By David M. Greenwald
Sacramento, CA – Barry Broome from the Greater Sacramento Economic Council recently joined Studio Sacramento KVIE host Scott Syphax for a conversation about his insights on the future of the capital region—and of course the conversation quickly turned Davis and UC Davis.
He talked about the work of Chancellor Gary May leveraging the university’s potential, with UC Davis being one of only ten R1 universities in the nation doing $1 billion in research.
“Getting them shoulder to shoulder, leaning into this market was a critical achievement,” he said. “Especially UC Davis, in 2015 I met with the Mayor of Davis and I met with UC Davis officials and they told me that they were more of a Bay Area university than a Sacramento University.”
He noted that at the time it was Chancellor Katehi, and the Deans all came out of Berkeley or Stanford, grew up on the Peninsula and all had Bay Area ties, so the tech transfer office was located in San Francisco and all of the contracts went out to the Bay Area automatically.
Moreover, faculty and career counselors “all encouraged the students to migrate to the Bay Area and Silicon Valley.

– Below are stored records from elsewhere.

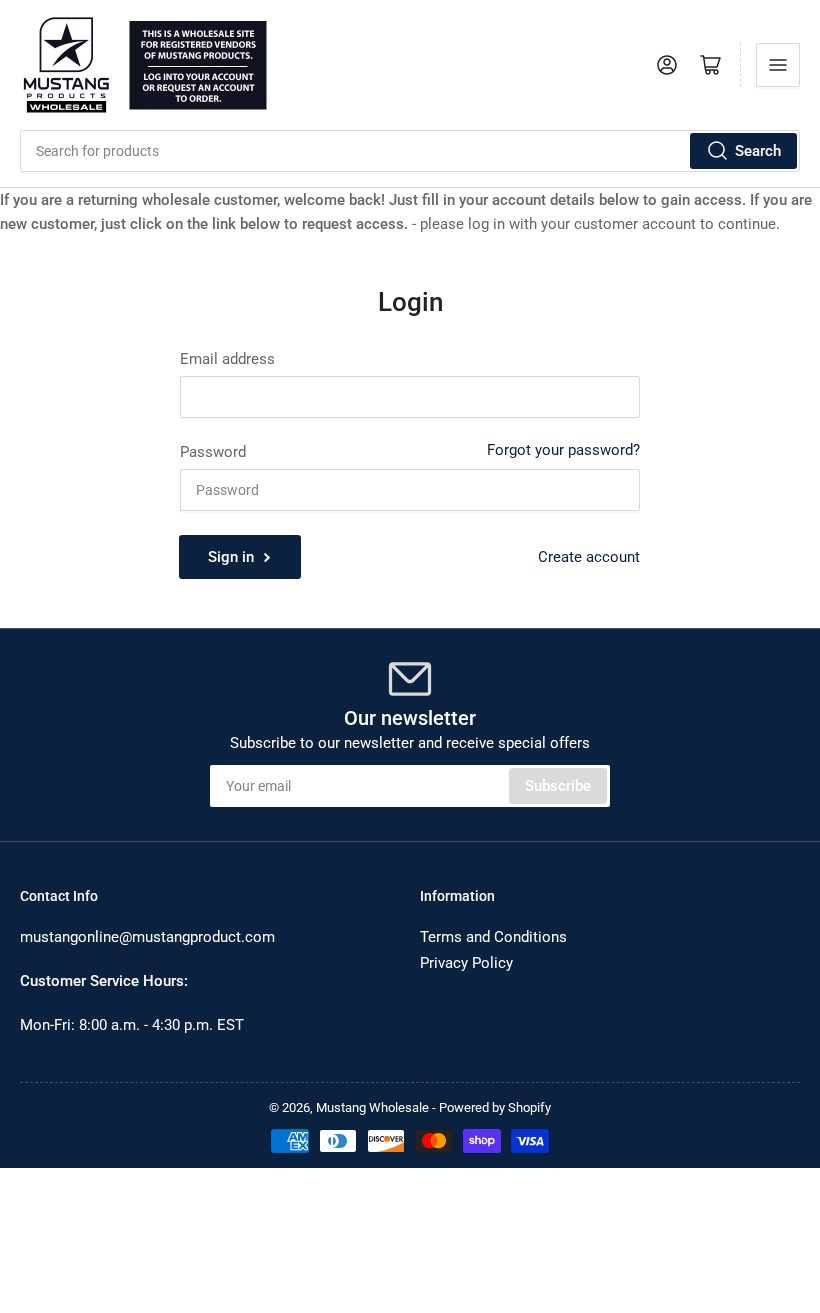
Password (213, 452)
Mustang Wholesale (372, 1107)
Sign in (231, 557)
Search (758, 151)
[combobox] (410, 151)
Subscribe (558, 786)
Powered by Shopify (495, 1107)
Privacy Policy (466, 963)
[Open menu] (778, 65)
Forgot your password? (563, 450)
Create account (589, 557)
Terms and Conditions (493, 937)
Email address (227, 359)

“Now that’s been completely reverse engineered,” he said. “Now UC Davis is shouldering the Sacramento region’s economy as part of its mission along with Sac State.”
He called this a total shift from “a very insular UC Davis” where they would “[s]tay on the Davis campus, operate in an Ivory Tower.” He said, “I think what Gary May has done at UC Davis has probably been as profound as any leader in the history of our community.”
Broome noted that Woodland has come out with an approximately 250-acre research park and that “Davis’ number one mindset as a city is to get the Mace Road research park off the ground. How different is that than Davis five or six years ago?”
The host, Syphax, noted that for years Sacramento was a region “that couldn’t get out of its own way” and at the same time, “this is a government town” and “we can’t think big enough to do some of these mega ideas” like an Aggie Square or a research park in Woodland.
Barry Broome noted that seven years ago there was only SARTA (Sacramento Area Regional Technology Allilance) as a regional accelerator.
Now you have the Cambridge Innovation Center taking 100,000 square feet at Aggie Square, the Carlson Center at Sacramento State, Raley’s Food and Agricultural accelerator in Woodland, and the Growth Factory is going to have a presence in Roseville, having worked with other communities as well.
“There’s a much different appetite to do economic development than there was before,” he said. “All these communities have economic development incentives.”
Broome said overall “we’re getting the people and we’re starting to get the companies.
“What we haven’t gotten so far is the high profile (companies) investment,” he said, like Google or Salesforce or the like. “I think we still have a good shot of doing that. A lot of people are overlooking these compelling companies that are funding six-figure jobs and doing excited things.”
Syphax noted the overall problem in California, losing high profile companies. Broome responded, “We’re a negative business climate with a high value business proposition. We’re a double-edged sword.
“If you want to create and design and build a product, no one’s as good as California,” Broome explained. “Not Austin. Not Seattle. Not even close.”
He added, “I think we can catch Seattle and Austin as an emerging early stage technology player, especially in the life sciences.”
Housing costs a problem, but Broome noted that that’s “out of whack everywhere.
“When I look at housing, it’s really not cheap in Phoenix any longer,” he noted. “These cities and these metros where all the opportunity exists is just drawing people—and whether you’re Salt Lake, Denver, Phoenix, your housing market ends up being lopsided.”
He added, “Our community is really doing a good job of building housing right now.”
Broome noted, “From a scientific standpoint, Austin is nowhere near a scientific center the way our region is—with our food, agricultural, biomedical, and veterinarian science expertise.” Though he acknowledged, “Software, you’d probably choose Austin headquarters because of the zero-income tax and the less liability.”
“So, it’s really about understanding our market position and how we differentiate it,” he said.
Broome said, “I thought we would see more in food and ag” in the region when he came to Sacramento.
He noted the Food and Ag Center (World Food Center) that Chancellor Katehi was attempting to develop.
“The industry went through a big a transformation in terms of technology and then kind of stalled,” he said.
On the other hand, “When Aggie Square gets operational, I really see that life science center, especially around cell therapies, really exploding here and being a big industry driver.”